Per uno chef che viene da Torino, aprire un ristorante in una grande stazione rimane davvero di un fascino romantico. Davide Scabin è straripante e la sua nuova sfida fa scalo a Roma, all’interno di Mercato Centrale, in quell’ala della Stazione Termini che da qualche anno rivaluta un quartiere complicato a colpi di eccellenze enogastronomiche. Scabeat, al mezzanino dell’ala Mazzoniana, affaccia su Mercato Centrale dall’interno in maniera elegante, con un gioco di parole intelligente e un’offerta irriverente.
“Voglio che i romani vengono qui, soprattutto i veri custodi della tradizione gastronomica romana, a dirmi – A Scabin sei un fijo de na bonadonna! – questo mi premierebbe, questo mi farebbe sentire davvero di aver vinto questa sfida”.
Il ristorante Scabeat
Che nessuno si aspetti un ristorante da piani troppo alti, ma che tutti sappiano che grazie a un servizio davvero attento e a una cucina a vista spettacolare, targata col suo nome, siamo in un posto da cena interessante e business lunch.
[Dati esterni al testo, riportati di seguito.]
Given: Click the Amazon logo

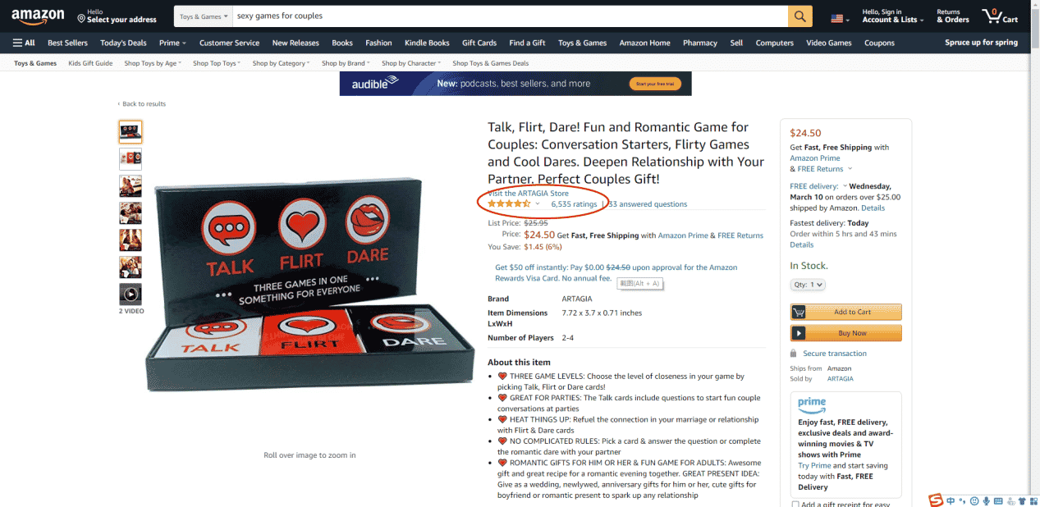Looking at the screenshot, I should tap(38, 16).

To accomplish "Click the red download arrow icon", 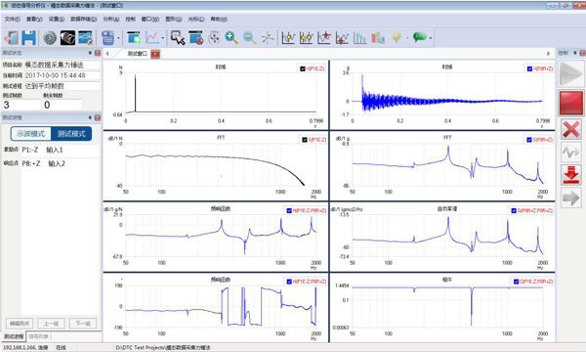I will point(570,175).
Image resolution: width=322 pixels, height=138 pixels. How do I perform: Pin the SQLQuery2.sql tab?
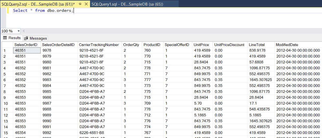click(x=80, y=4)
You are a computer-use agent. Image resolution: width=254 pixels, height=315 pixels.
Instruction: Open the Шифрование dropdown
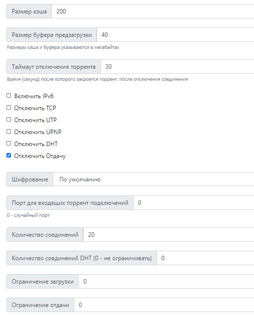153,179
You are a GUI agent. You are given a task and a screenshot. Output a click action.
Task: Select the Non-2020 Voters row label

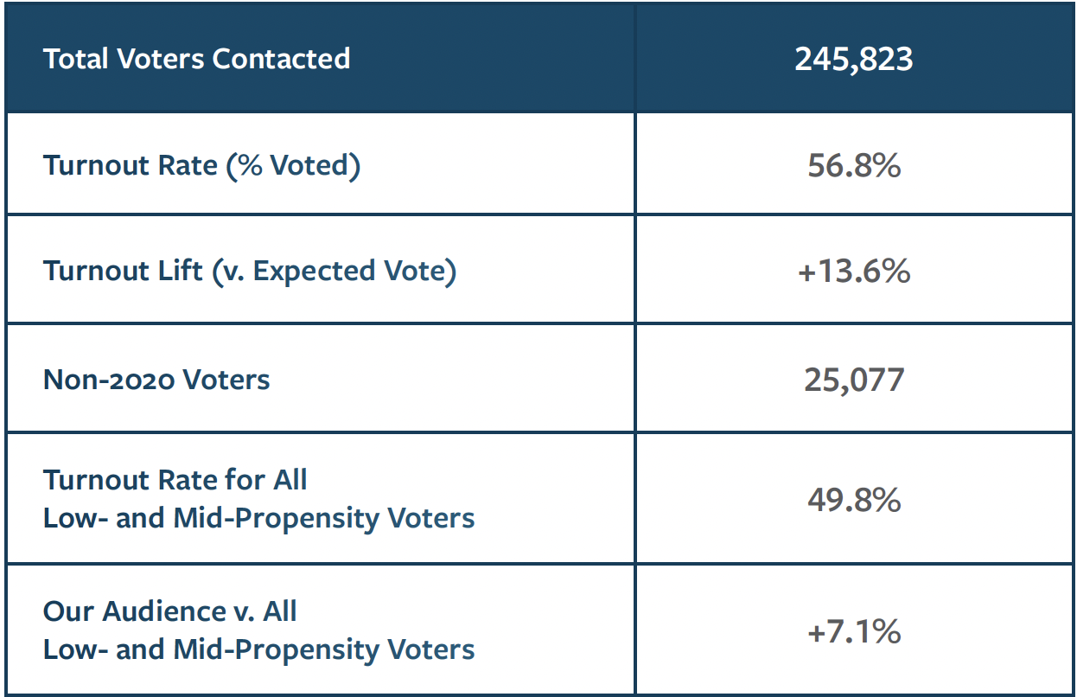156,379
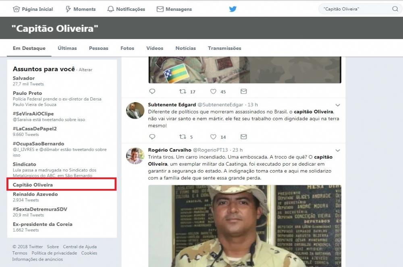Screen dimensions: 403x267
Task: Open the Fotos tab
Action: point(127,48)
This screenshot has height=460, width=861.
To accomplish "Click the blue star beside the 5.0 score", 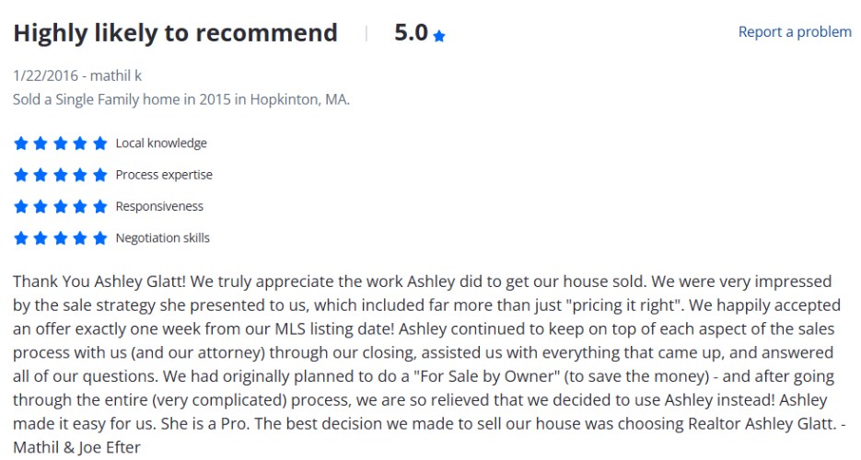I will pos(439,36).
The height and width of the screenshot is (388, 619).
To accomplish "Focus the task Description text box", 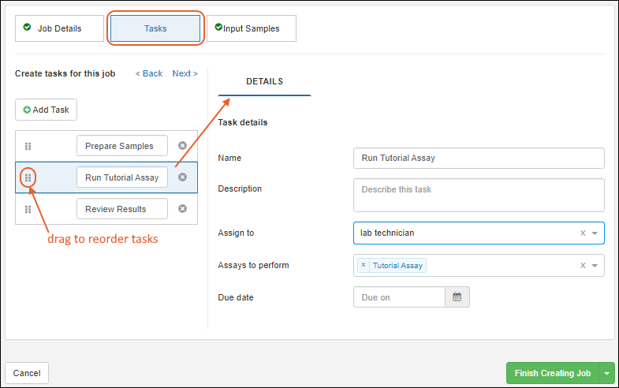I will [479, 195].
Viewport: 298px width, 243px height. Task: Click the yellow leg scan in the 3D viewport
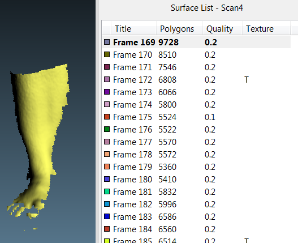pos(41,124)
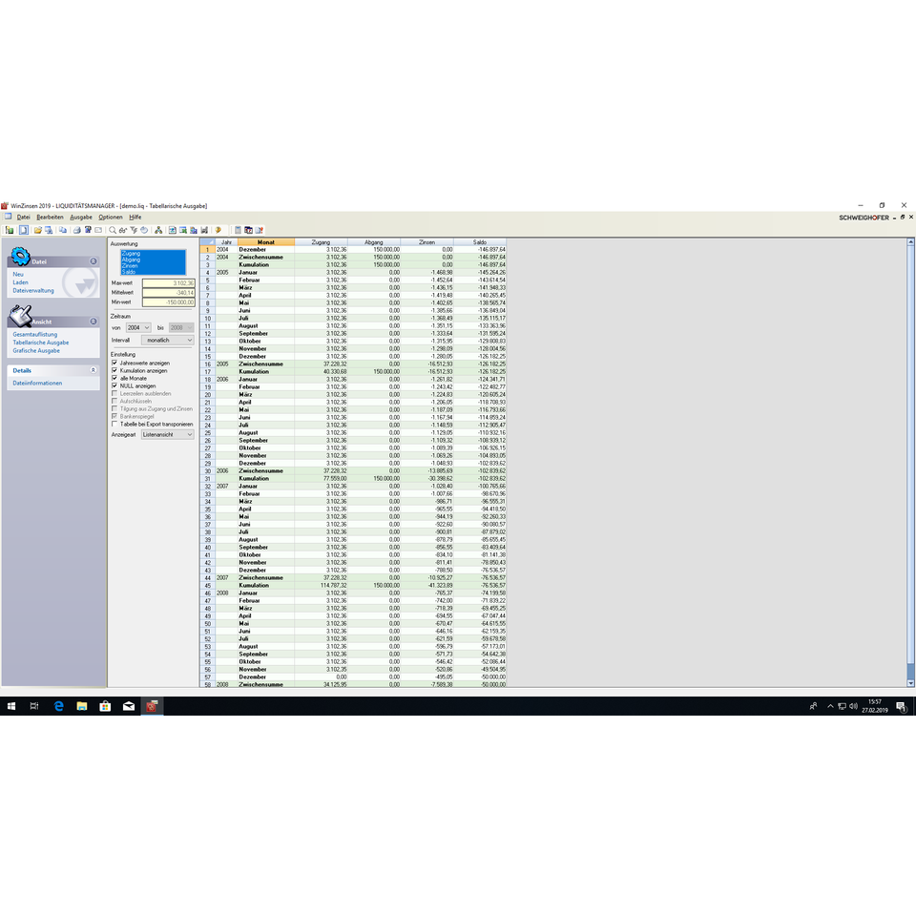Collapse the Details panel section

[93, 369]

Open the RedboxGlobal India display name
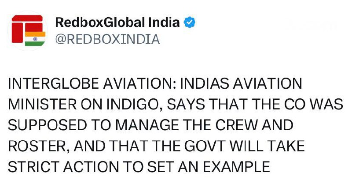[117, 22]
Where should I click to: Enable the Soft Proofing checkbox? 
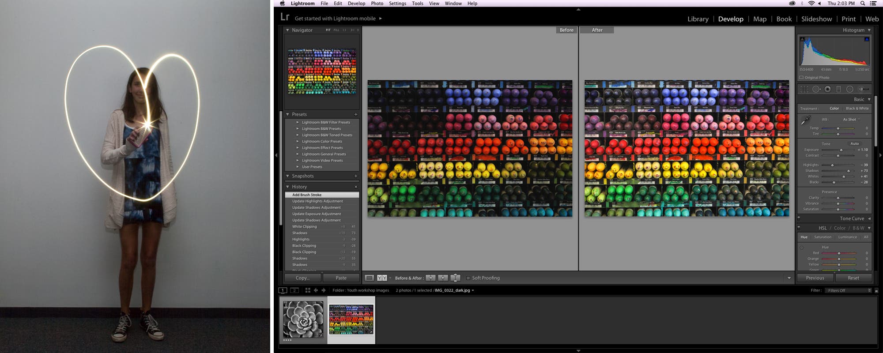[468, 278]
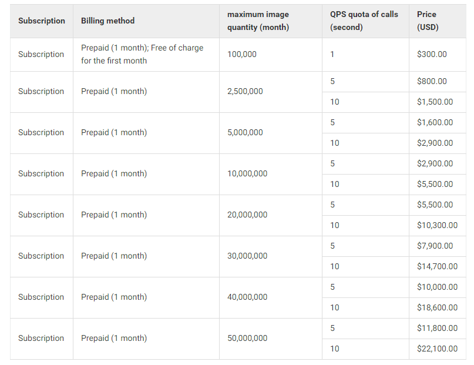
Task: Click the $22,100.00 price cell
Action: (x=437, y=349)
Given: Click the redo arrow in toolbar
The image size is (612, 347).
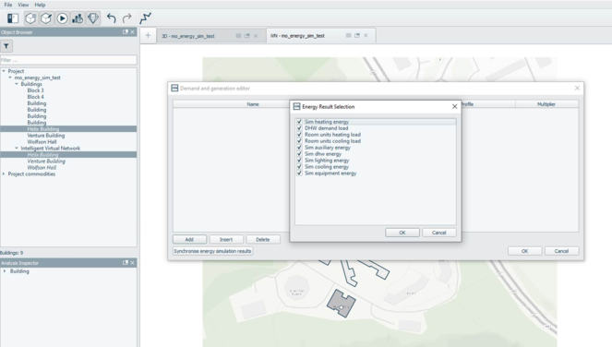Looking at the screenshot, I should [x=126, y=18].
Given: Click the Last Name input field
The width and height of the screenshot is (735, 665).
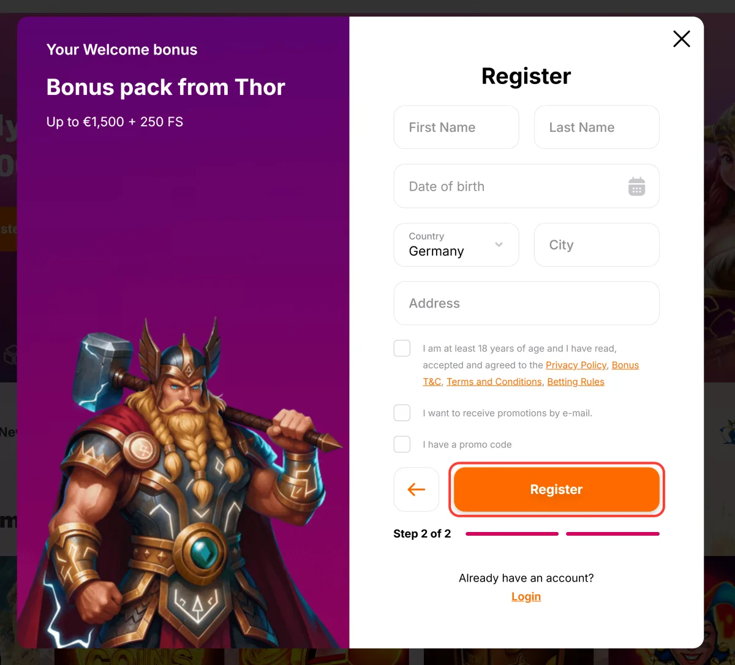Looking at the screenshot, I should 597,127.
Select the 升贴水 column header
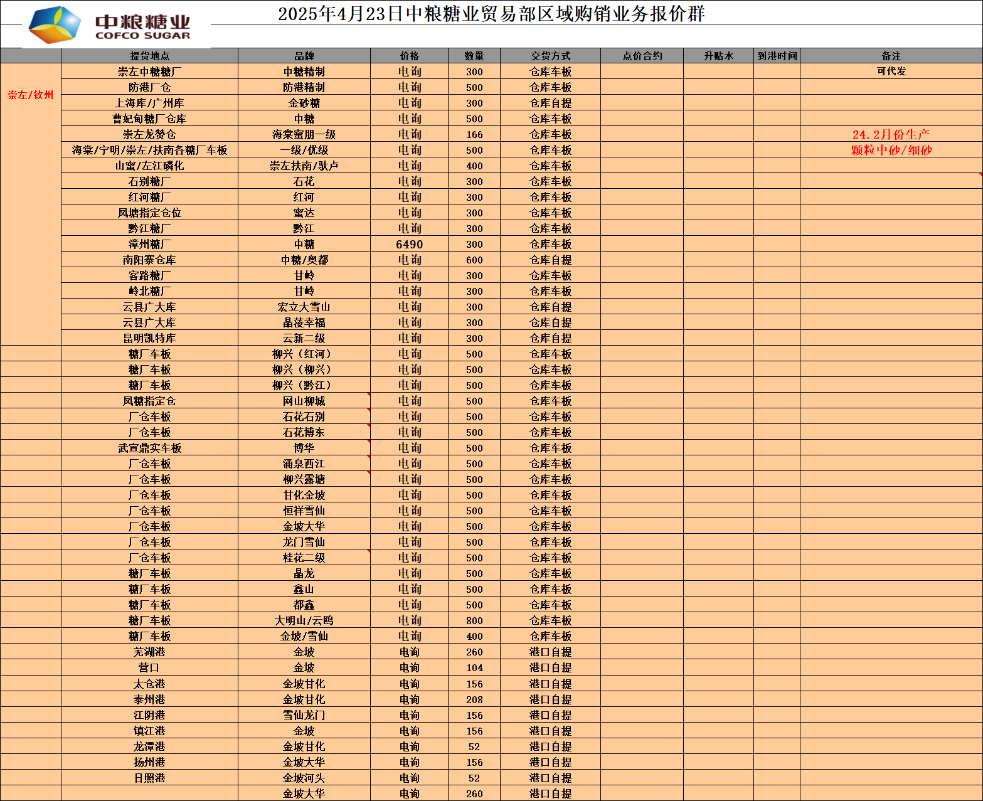Viewport: 983px width, 801px height. coord(718,56)
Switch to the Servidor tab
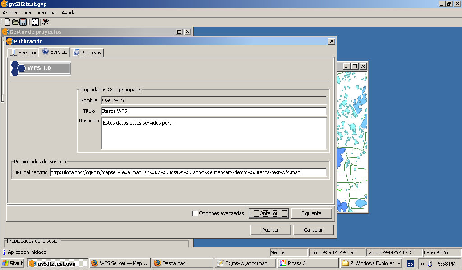The height and width of the screenshot is (270, 462). 23,53
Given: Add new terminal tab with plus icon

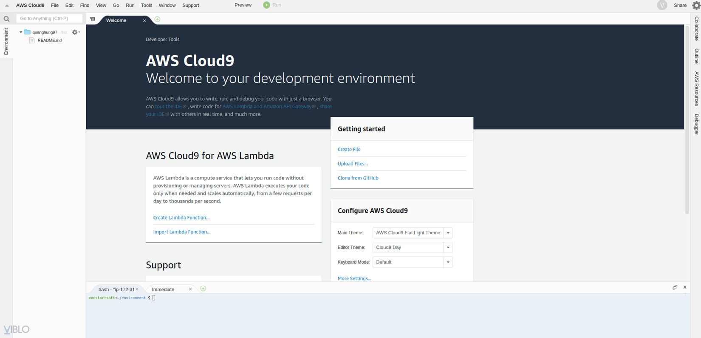Looking at the screenshot, I should (203, 289).
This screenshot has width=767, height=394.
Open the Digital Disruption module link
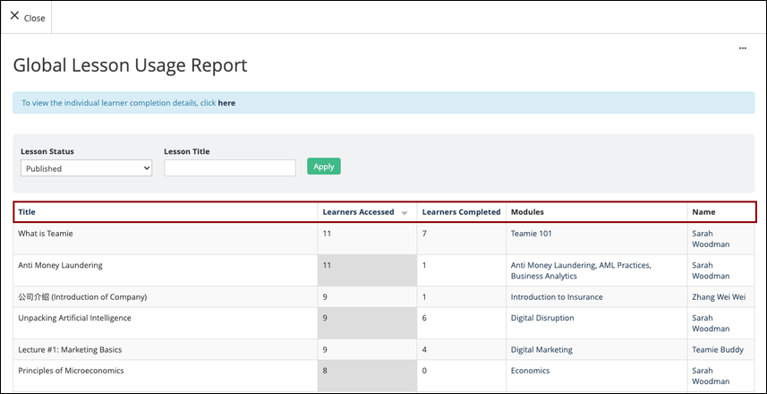tap(542, 318)
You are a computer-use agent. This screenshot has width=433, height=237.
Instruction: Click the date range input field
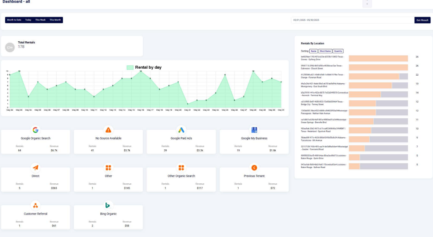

Qui si stringono mani e cuori, a colpi di piatti che viaggiano in equilibrio tra la tradizione romana e quella piemontese. Qui è l’irriverenza. Scendere puntuale a Roma Termini e prendere di petto la cucina romana, giocare con le materie prime e mettersi al desk dei reclami con quell’incredibile dote di intrattenitore sociale, non solo gastronomico.
L’importanza delle nonne
Da lunedì 11 novembre la carta è al tavolo (potete sbirciare qui), mentre lui è in finestra al pass. Sabato 9 invece c’è stato un pranzo di presentazione che finalmente, dopo anni di eventi standard, ha rotto gli schemi dettando una regola meravigliosa: essere accompagnati da un over ’80. “La nonna è la spada di Damocle di ogni cuoco, mi butterò nell’arena, in pasto alle belve, affrontando i leoni a viso aperto, sfoderando tutto il mio carisma e professionalità, come un vero gladiatore”.
La bellezza di vedere i tavoli di Scabeat abitati a posti alterni da giornalisti e anziani signori, a volte confondendosi, è stata tanta, ma la cosa che davvero mi ha divertito almeno quanto i colpi di sapori decisi nei piatti assaggiati, è stato raccogliere la provocazione dell’invito registrando le impressioni dei nonni commensali.
I piatti di Scabeat
Superato il trionfo plenario dell’insalata russa con trota salmonata, il dibattito è partito subito, non tanto sul Vitello tonnato la cui ricetta è del Giovanni Valardi Capo cuoco alla corte dei Savoia, ma sulle puntarelle servite a guarnire a una tartare di Fassona tagliata al coltello. Nonno Gino se le aspettava più amalgamate e Nonna Giuse ha provato a dirgli che “noi” le facciamo molto tempo prima e che quindi, forse, con le acciughe e l’aglio battuti vengono condite diversamente. Poi giù a parlare dell’aglio, forse poco presente per un romano, che poi aglio in camicia? Nonna Giuse si scopre e confessa di non metterlo perché non le piace e l’intera curva romana borbotta.
Il risotto col porro fritto, la salsiccia e una riduzione di vino rosso, colpisce per complessità e grassezza. Si presenta dritto ed esplosivo, spigoloso nei colpi di sapore molto forti e nonno Giovanni, prendendolo più volte, ha rotto subito le disquisizioni degli addetti chiedendo alla moglie Maria Grazia “Lo sapresti rifare questo a casa? È Buono!”. Ovviamente la sua signora ha detto sì, ma conservandosi l’ipotesi di realizzarlo in maniera meno saporita.
La vera sfida a tavola si è presentata con la guancia di maiale alla Picchiapò, che nella sua leggendaria origine tra personaggi fiabeschi o romaneschi di Trilussa e il rimando a una tecnica di sfilaccio per rendere la carne più lavorabile, ha lanciato un curioso dibattito sul piccante. Nonno Gino dice che fa bene al cuore.
Insomma, la notizia vera non è solo che la tecnica moderna e l’estro di Davide Scabin arrivano a Roma, ma che la contaminazione moderna delle tradizioni italiane costituiscono carattere di sfida e di crescita, per tutti.